**ACTIVITY:** Please print every record below exactly as it appears.

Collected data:
-.-.-

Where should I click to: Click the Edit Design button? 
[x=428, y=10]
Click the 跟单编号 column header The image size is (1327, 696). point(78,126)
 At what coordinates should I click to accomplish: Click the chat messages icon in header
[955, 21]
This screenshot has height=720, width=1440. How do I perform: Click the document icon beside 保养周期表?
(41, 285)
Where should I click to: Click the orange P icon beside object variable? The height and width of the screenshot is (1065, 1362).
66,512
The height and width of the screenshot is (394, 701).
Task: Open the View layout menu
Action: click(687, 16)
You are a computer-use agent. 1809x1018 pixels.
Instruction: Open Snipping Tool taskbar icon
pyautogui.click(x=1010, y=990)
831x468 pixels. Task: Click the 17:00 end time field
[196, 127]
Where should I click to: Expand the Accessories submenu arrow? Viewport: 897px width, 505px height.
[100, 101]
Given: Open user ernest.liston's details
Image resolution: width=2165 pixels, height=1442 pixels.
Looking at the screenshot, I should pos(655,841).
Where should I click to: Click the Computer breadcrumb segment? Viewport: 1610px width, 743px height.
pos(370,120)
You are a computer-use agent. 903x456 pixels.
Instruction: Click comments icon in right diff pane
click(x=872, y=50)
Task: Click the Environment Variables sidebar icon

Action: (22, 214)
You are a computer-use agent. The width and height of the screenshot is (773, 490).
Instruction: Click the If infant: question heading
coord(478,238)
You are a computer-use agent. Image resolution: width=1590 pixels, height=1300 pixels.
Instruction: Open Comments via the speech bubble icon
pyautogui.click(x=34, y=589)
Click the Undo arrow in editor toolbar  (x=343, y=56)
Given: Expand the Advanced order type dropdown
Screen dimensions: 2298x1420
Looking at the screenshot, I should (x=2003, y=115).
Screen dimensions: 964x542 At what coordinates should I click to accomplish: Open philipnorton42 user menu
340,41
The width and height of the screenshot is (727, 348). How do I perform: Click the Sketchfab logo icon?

-.-.-

**RESULT FOR THIS EXERCISE:**
Where should I click to: Click the Edit Design button? 
[x=428, y=10]
Click the 跟单编号 column header The image size is (1327, 696). point(78,126)
 At what coordinates should I click to accomplish: Click the chat messages icon in header
[955, 21]
This screenshot has height=720, width=1440. How do I perform: Click the document icon beside 保养周期表?
(41, 285)
Where should I click to: Click the orange P icon beside object variable? The height and width of the screenshot is (1065, 1362).
66,512
The height and width of the screenshot is (394, 701).
Task: Open the View layout menu
Action: click(687, 16)
You are a computer-use agent. 1809x1018 pixels.
Instruction: Open Snipping Tool taskbar icon
pyautogui.click(x=1010, y=990)
831x468 pixels. Task: Click the 17:00 end time field
[196, 127]
Where should I click to: Expand the Accessories submenu arrow? Viewport: 897px width, 505px height.
[100, 101]
Given: Open user ernest.liston's details
Image resolution: width=2165 pixels, height=1442 pixels.
Looking at the screenshot, I should pos(655,841).
Where should I click to: Click the Computer breadcrumb segment? Viewport: 1610px width, 743px height.
pos(370,120)
You are a computer-use agent. 903x456 pixels.
Instruction: Click comments icon in right diff pane
click(x=872, y=50)
Task: Click the Environment Variables sidebar icon

Action: (22, 214)
You are a computer-use agent. The width and height of the screenshot is (773, 490).
Instruction: Click the If infant: question heading
coord(478,238)
You are a computer-use agent. Image resolution: width=1590 pixels, height=1300 pixels.
Instruction: Open Comments via the speech bubble icon
pyautogui.click(x=34, y=589)
Click the Undo arrow in editor toolbar  (x=343, y=56)
Given: Expand the Advanced order type dropdown
Screen dimensions: 2298x1420
Looking at the screenshot, I should (x=2003, y=115).
Screen dimensions: 964x542 At what coordinates should I click to accomplish: Open philipnorton42 user menu
340,41
The width and height of the screenshot is (727, 348). How do I perform: Click the Sketchfab logo icon?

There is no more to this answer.